Alba Pau en una imagen de archivo. | Marcelo Sastre

Cuando en Ibiza uno habla de solidaridad, de entrega, de cariño y de compromiso es imposible no pensar en Alba Pau. Ella tiene el curioso don de hacernos sentir tan afortunados como imbéciles con el mismo argumento. Mientras a unos nos preocupan las banalidades insulsas y pasajeras de la rutina diaria, hay familias con un hijo con cáncer, hay un autista sin terapeuta o hay un niño que sufre abusos sexuales. Vivimos en una burbuja de superficialidad que nos aleja de una realidad sangrante que nos puede tocar vivir en cualquier momento.

En la isla del ‘lujo’, de la excentricidad y de la opulencia más obscena hay niños enfermos sin la atención médica adecuada. Su agonía es un grito mudo a oídos de políticos sordos cuyo único talento es fingir empatía cada cuatro años. Para combatir esta lacra llamada indiferencia, Dios manda a sus ángeles con el fin de dar esperanza al desvalido y tormento al vanidoso. Basta con escuchar la realidad de cualquier niño atendido por APNEEF, por la Plataforma Sociosanitaria o por la Fundación Conciencia para curar la soberbia y comprender que no seremos una sociedad sana mientras haya un solo niño que sufra.

◆ **CONJUNTO DE DATOS**
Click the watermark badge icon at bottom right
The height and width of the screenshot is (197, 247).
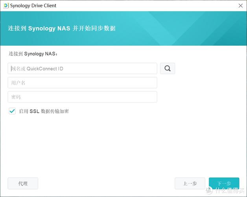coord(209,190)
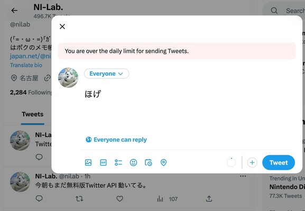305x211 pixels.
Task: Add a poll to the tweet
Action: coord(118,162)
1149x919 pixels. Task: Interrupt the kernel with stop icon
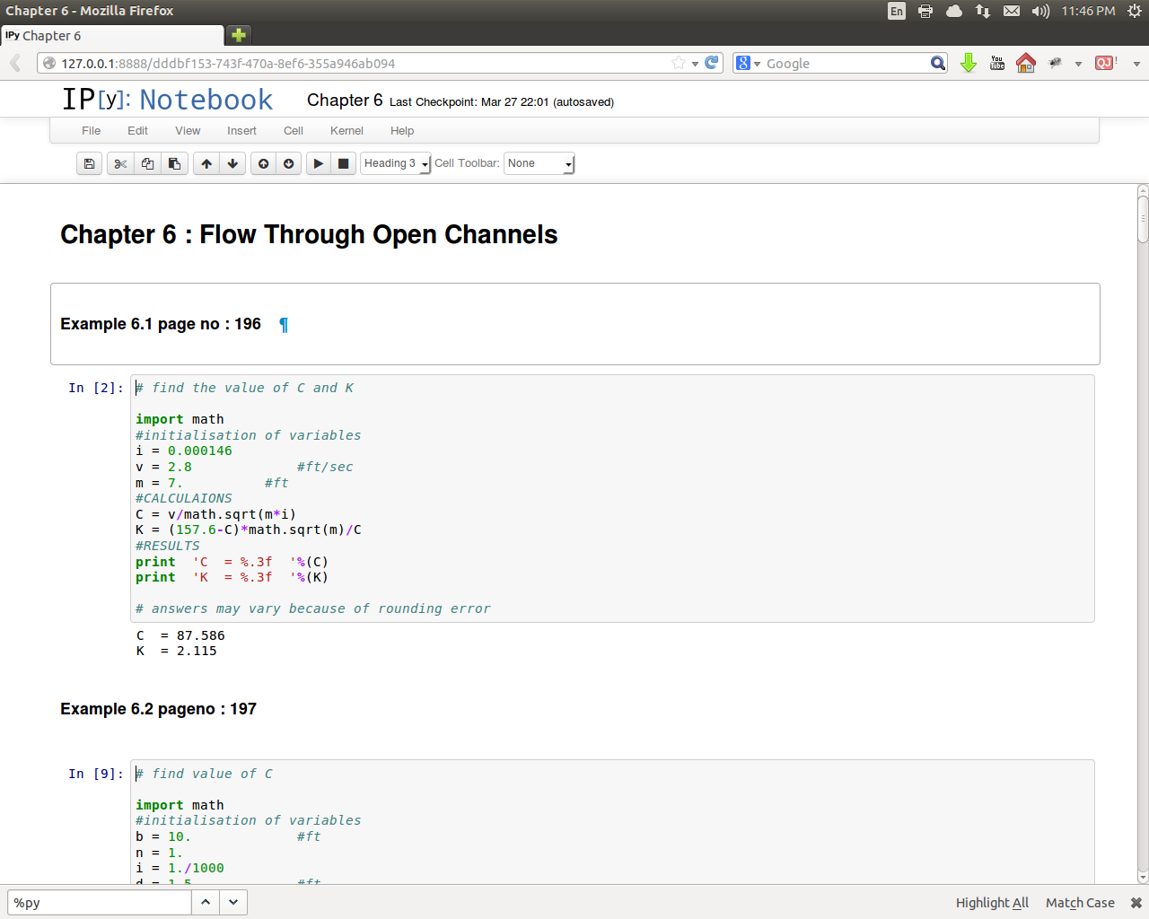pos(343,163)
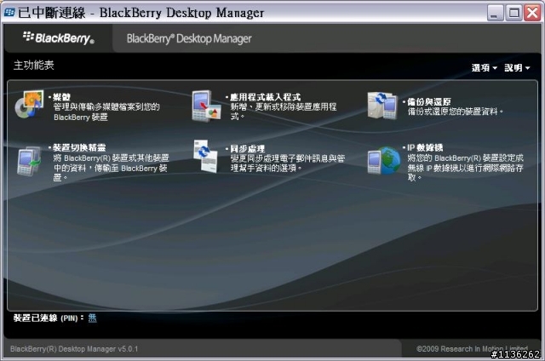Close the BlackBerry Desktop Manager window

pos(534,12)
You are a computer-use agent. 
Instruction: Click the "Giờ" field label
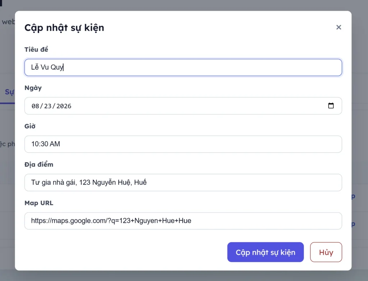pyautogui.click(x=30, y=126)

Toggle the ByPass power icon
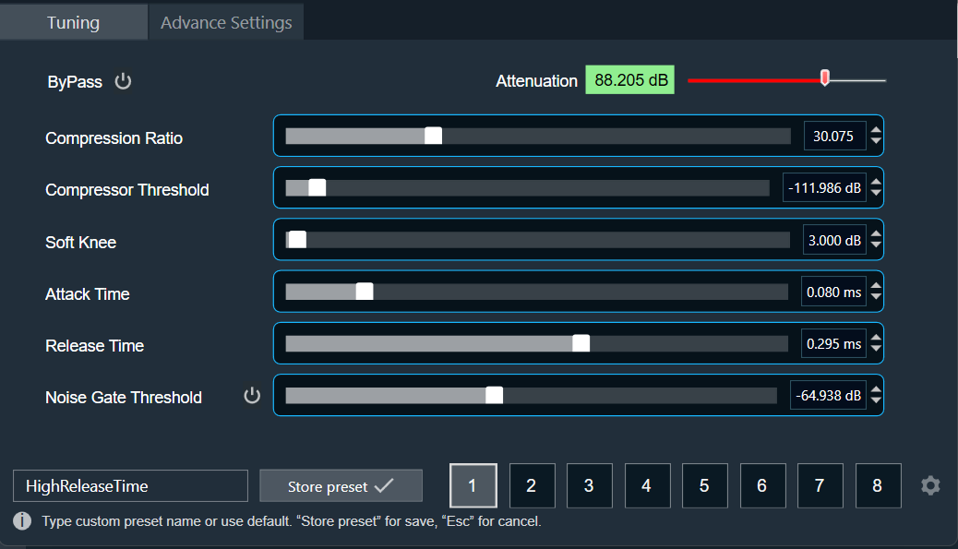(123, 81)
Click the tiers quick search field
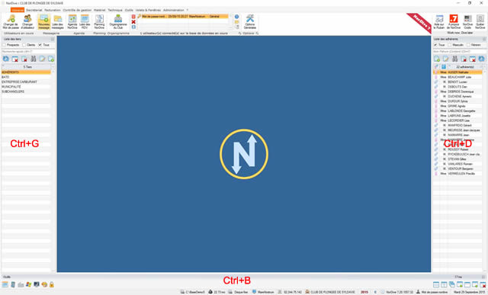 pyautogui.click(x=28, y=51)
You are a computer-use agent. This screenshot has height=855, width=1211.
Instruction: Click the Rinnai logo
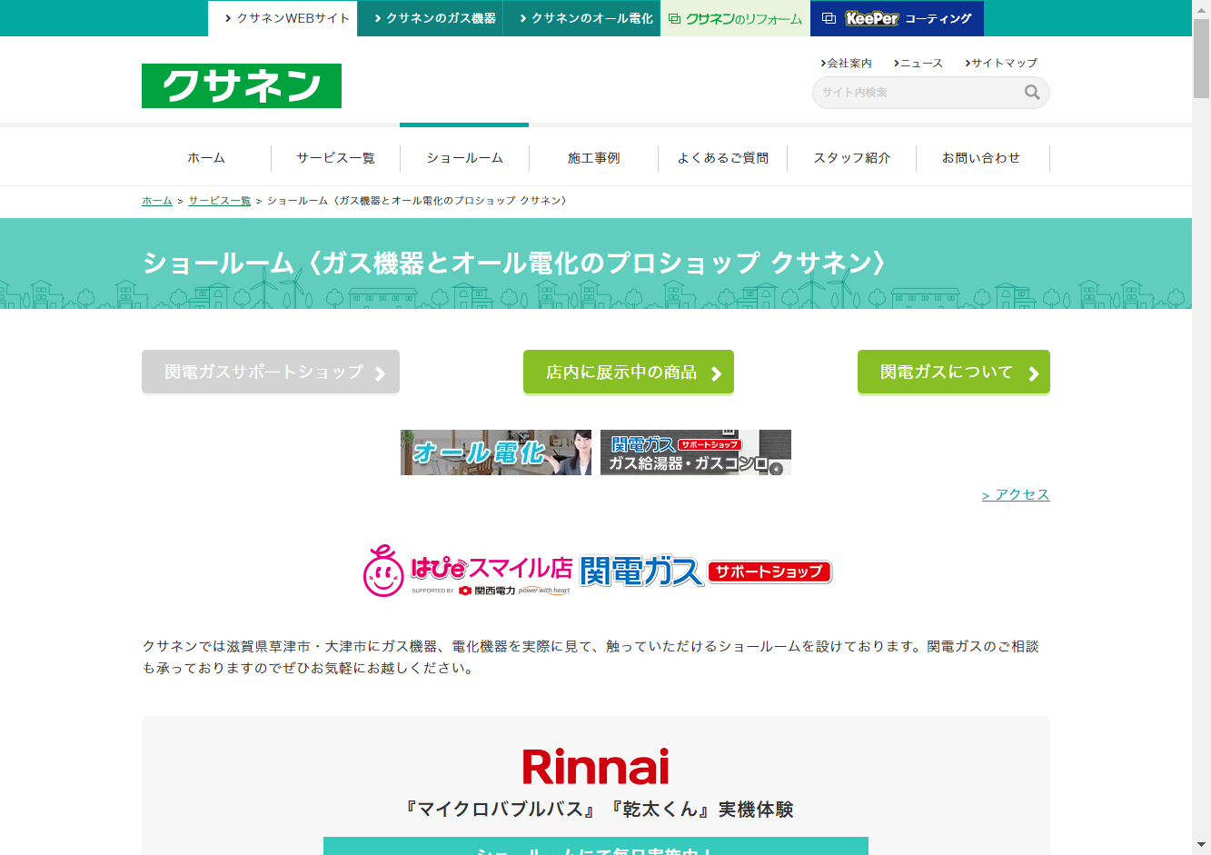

◆ **TAREA 1**
Cita el texto sobre Alba Pau desde "Cuando en Ibiza" hasta "en cualquier momento.".
◆ **TAREA 2**
Enumera, por favor, las entidades que atienden a niños nombradas en el texto sobre Alba Pau.
◆ **TAREA 3**
Continúa el texto sobre Alba Pau a partir de su última oración.

◆ **RESPUESTA 1**
Cuando en Ibiza uno habla de solidaridad, de entrega, de cariño y de compromiso es imposible no pensar en Alba Pau. Ella tiene el curioso don de hacernos sentir tan afortunados como imbéciles con el mismo argumento. Mientras a unos nos preocupan las banalidades insulsas y pasajeras de la rutina diaria, hay familias con un hijo con cáncer, hay un autista sin terapeuta o hay un niño que sufre abusos sexuales. Vivimos en una burbuja de superficialidad que nos aleja de una realidad sangrante que nos puede tocar vivir en cualquier momento.

◆ **RESPUESTA 2**
APNEEF, la Plataforma Sociosanitaria y la Fundación Conciencia.

◆ **RESPUESTA 3**
A Alba le llueven las ofertas para entrar en política pero ella se refugia en su labor con sus niños; he aquí la diferencia entre vocación y ambición; entre compromiso e interés. Mientras haya mujeres como ella, hay lugar para la esperanza.

Las medallas y premios ni curan el cáncer infantil ni contratan personal para atender a estos niños. Es menester pasar de la foto y la pompa al compromiso presupuestario. No podemos cargar tanta responsabilidad a espaldas de profesionales y voluntarios, ellos deben ser el faro que ilumine y guíe la acción política en materia sociosanitaria. A todos ellos, este insuficiente reconocimiento.